Una vicenda lunga oltre 20 anni, tra rimpalli di responsabilità, interventi mai risolutivi e un contenzioso sfociato in una transazione. È quella che riguarda l’accesso al fondo agricolo “Fondo Ravenna”, in agro di Matino, raggiungibile esclusivamente tramite la strada vicinale Spartifeudo Matino-Parabita.
Secondo la ricostruzione documentale , già tra il 1979 e il 1980 il Comune di Matino aveva formalmente assunto la competenza sulla manutenzione della viabilità vicinale, inserendo la strada tra quelle da gestire. Nonostante ciò, negli anni successivi non si sarebbero registrati interventi continuativi ed efficaci: la strada è diventata così impraticabile, invasa da vegetazione e rifiuti.
Nel 2008 la proprietaria, tramite una ricerca negli archivi comunali, ha portato alla luce le delibere storiche che rafforzano la tesi delle responsabilità pubbliche. L’anno successivo arrivano anche le segnalazioni del Corpo Forestale e della Polizia Provinciale sulla presenza di rifiuti, seguite da un intervento urgente disposto dal Comune. Ma i lavori di bonifica effettuati non producono risultati stabili e la strada resta inaccessibile.

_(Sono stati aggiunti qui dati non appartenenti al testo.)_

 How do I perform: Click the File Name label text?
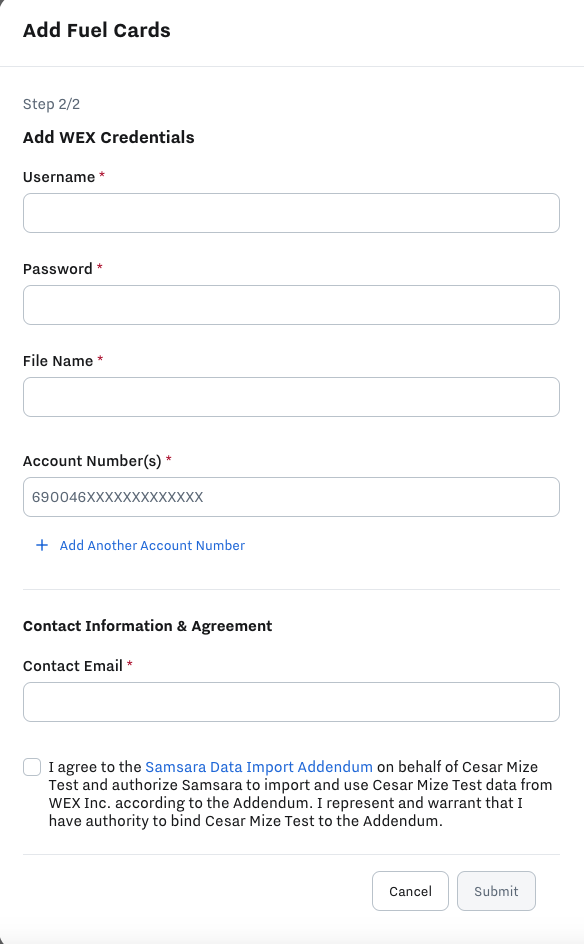coord(58,361)
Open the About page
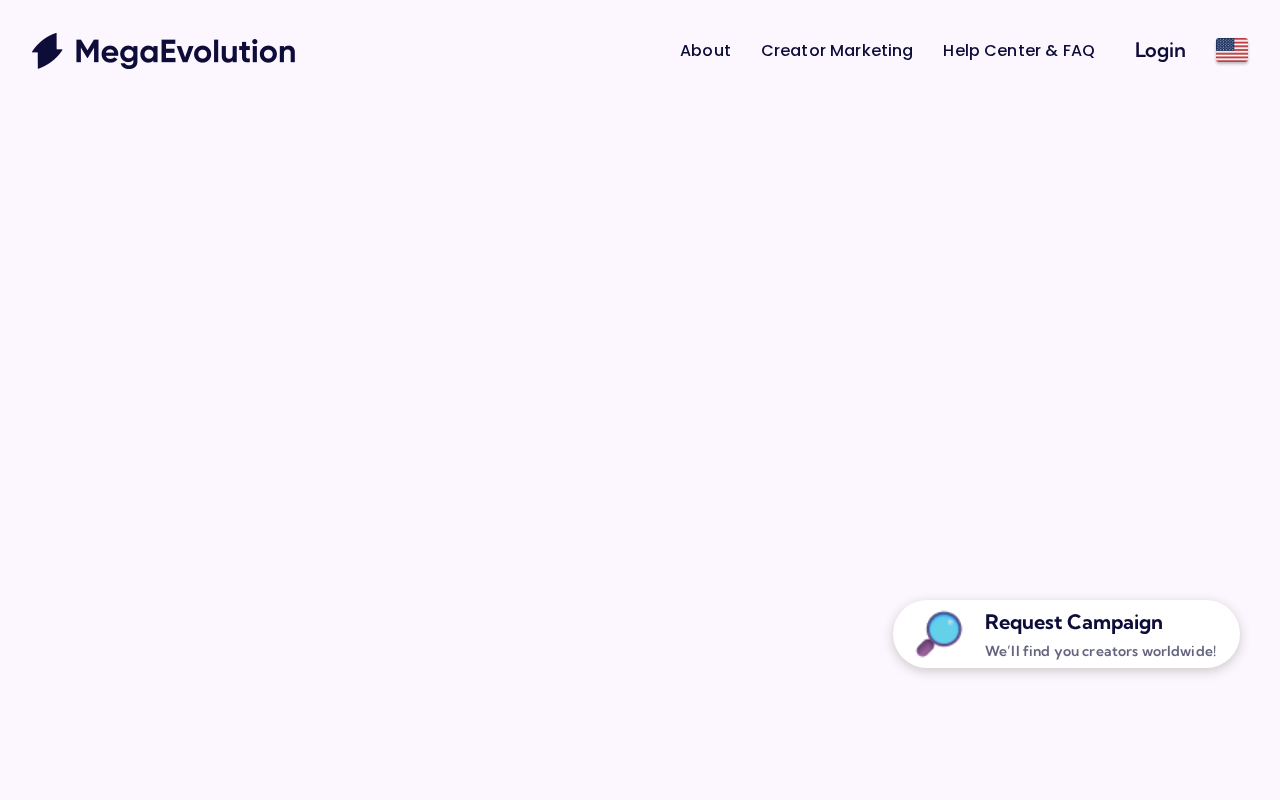The height and width of the screenshot is (800, 1280). tap(705, 50)
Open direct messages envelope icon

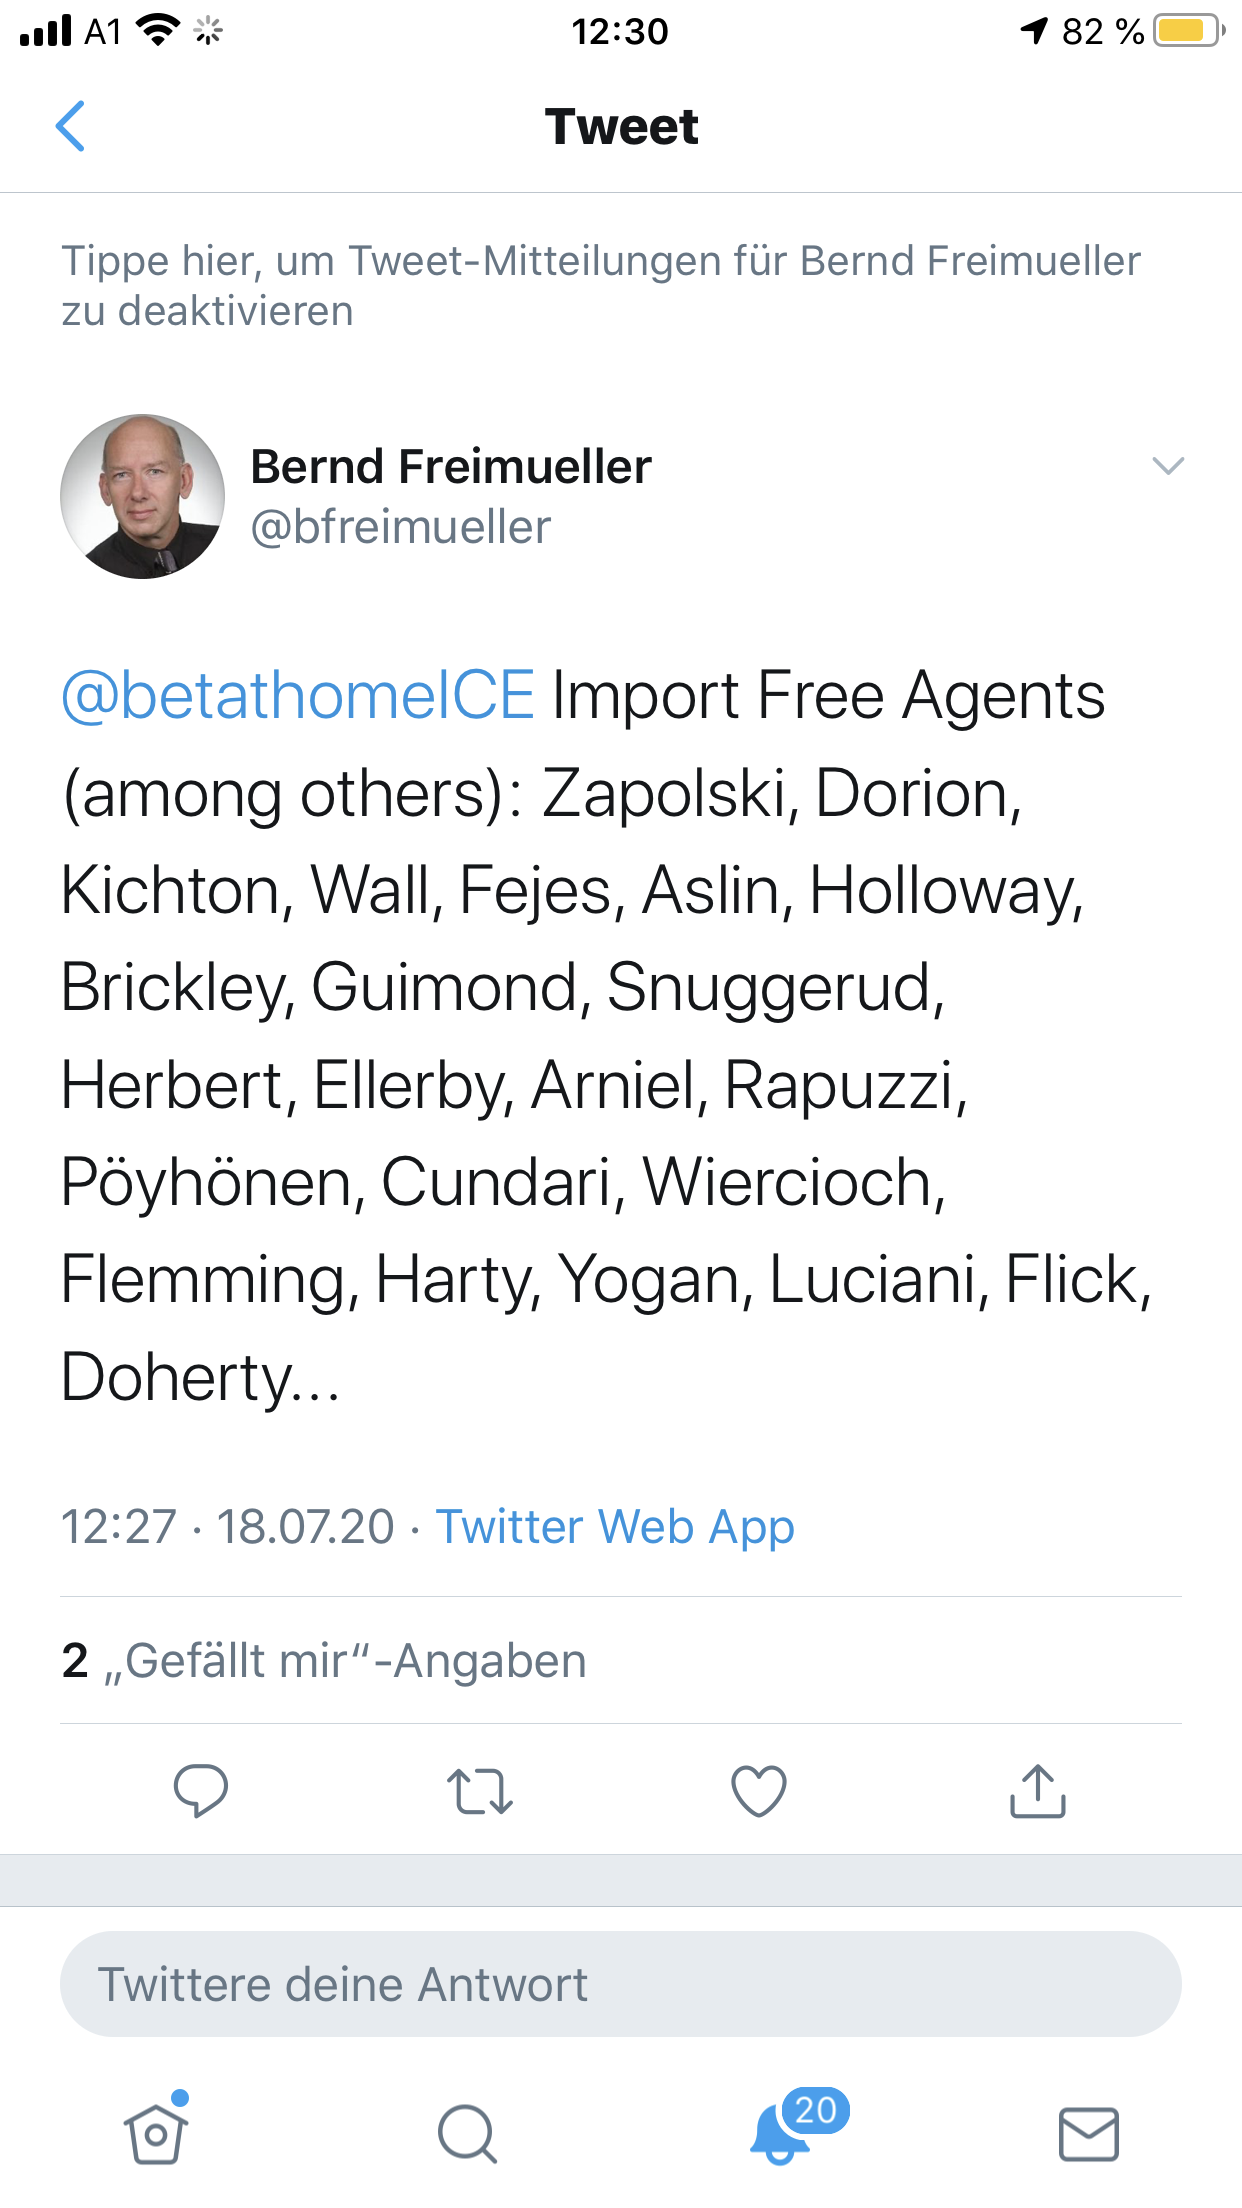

Nel 2013 una sentenza del tribunale impone al Comune di rendere transitabile il tratto. Ma il problema non si risolve e nel 2018 la proprietaria avvia un’azione civile per ottenere il ripristino e il risarcimento dei danni. Nel 2020 il Comune decide di chiudere la controversia con una transazione: tra gli impegni, la pulizia della strada, la manutenzione continuativa e il pagamento di mille euro a titolo risarcitorio. Ma nulla è cambiato ed oggi la proprietaria, insieme al suo legale, chiede un incontro con l’amministrazione per arrivare a una soluzione concreta e definitiva.
Contattato dalla nostra redazione, il sindaco Giorgio Toma si è detto «pronto e disponibile al dialogo», aprendo alla possibilità di un confronto diretto tra le parti per individuare «la soluzione migliore nell’interesse di tutti».